I once worked with a woman whom I had little respect for, mostly regarding her family life. Hers was so different than mine. She found ways to avoid going home; working long hours and speaking disparagingly of her sons. Both her high school senior and her college dropout sons were total screw-ups, in my opinion, and were greatly overindulged by this woman who had little parenting sense as far as I was concerned.

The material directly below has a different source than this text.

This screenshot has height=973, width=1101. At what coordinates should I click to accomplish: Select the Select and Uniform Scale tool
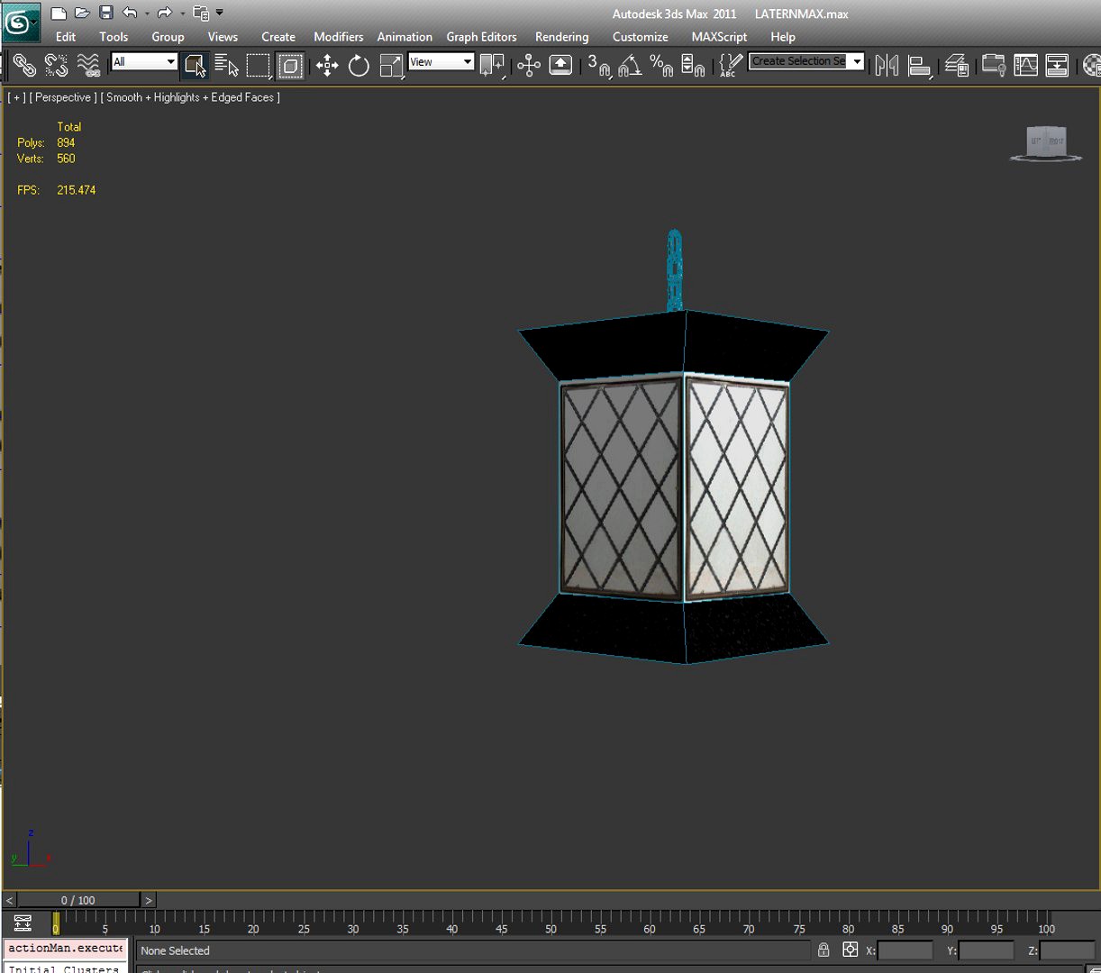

For instance, when her 17-year-old son got his third traffic ticket in six months, she reacted completely differently than I would have. If it were my son, he would have been grounded, his car would have been taken away, and I doubt I would have let him drive for the next year. That might have been just the beginning. But what did she do? She hired a lawyer for him since he decided to plead 'no contest.'

When the same son was put on academic probation for bad grades AND plagiarism, as a parent I might have again grounded him, taken away every bit of entertainment and joy that he extracted from electronic devices, and sat on him until he did his work and got his grades back up. My son can attest to this. He now jokes that he's such a strong reader because he only got to watch a few hours of TV during high school since I was never happy with his grades.  But her son? He got sent to Spain for two weeks to "get a new perspective on things."

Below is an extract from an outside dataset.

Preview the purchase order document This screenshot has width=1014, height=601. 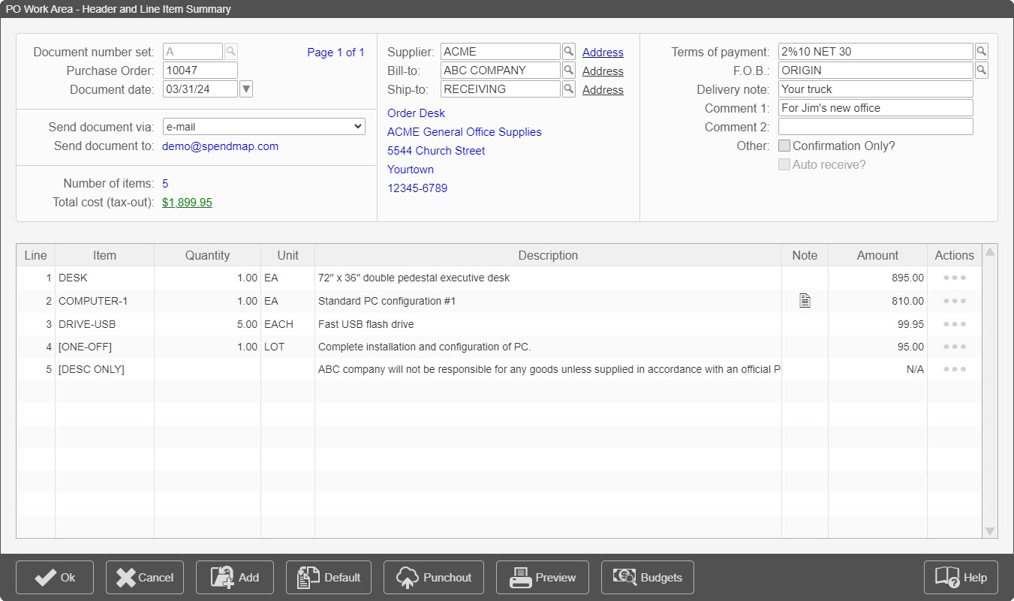pos(542,577)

I think his "new perspective" probably matched mine: he would never suffer any real consequences for any of his actions.

So when my co-worker came into work with a new iphone and said she'd bought each of her sons one, too, I shouldn't have been surprised. But I was. She'd been telling me for the past month that her sons weren't even speaking to her. And now she'd rewarded them with iphones? I just shook my head. She explained that she hoped it would bring them closer and then she started talking about "Angry Birds." She said that she started playing it since her sons did and now they had something to talk about. I found that incredibly sad.

But then my son moved away. I'd always enjoyed a close relationship with him and missed him terribly. We emailed each other and talked by phone, but over time, those calls and emails became more infrequent. Then I got an iphone. (He'd already bought one for himself years ago.) I didn't think it was any big deal; I certainly didn't think it would bridge the gap between our generations, but then he started asking me if I played this, or I played that. I resisted at first, but then started texting with him, sending pictures randomly during the day, and playing "Hanging with Friends" with him. Suddenly, I started to see how my co-worker had found this to be a bonding opportunity with her sons.

I'll never been as "connected" as my Gen Y children, but I've made a lot of progress in the past year. I am finding fun ways to connect with them both in their digital worlds. I almost want to apologize to my co-worker for judging her parenting skills so harshly, but I can't. I still have little respect for how she's raised her kids. I have a feeling that "Angry Birds" is pretty much the breadth of their bonding. I am grateful that I have relationships with my own children that go beyond that. But playing games online with them is fun, too. Maybe I'll text her a quick 'thx'.

1 comment:

  1. I don't have kids, but my mother and I bond over books and TV shows. We don't have much else in common, so it's nice to have that. I've never cared much for games though, mostly because I'm no good at them.